(A block of data)
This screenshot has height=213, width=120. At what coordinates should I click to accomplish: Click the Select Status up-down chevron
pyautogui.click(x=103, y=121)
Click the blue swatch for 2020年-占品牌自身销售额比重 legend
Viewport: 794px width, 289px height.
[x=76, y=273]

*DIRECTION*
Can you copy the entries above word for word, reproducing every line without changes?

*PROBLEM SOLUTION*
This screenshot has height=213, width=120. At what coordinates should I click to accomplish: Click the Select Status up-down chevron
pyautogui.click(x=103, y=121)
Click the blue swatch for 2020年-占品牌自身销售额比重 legend
Viewport: 794px width, 289px height.
[x=76, y=273]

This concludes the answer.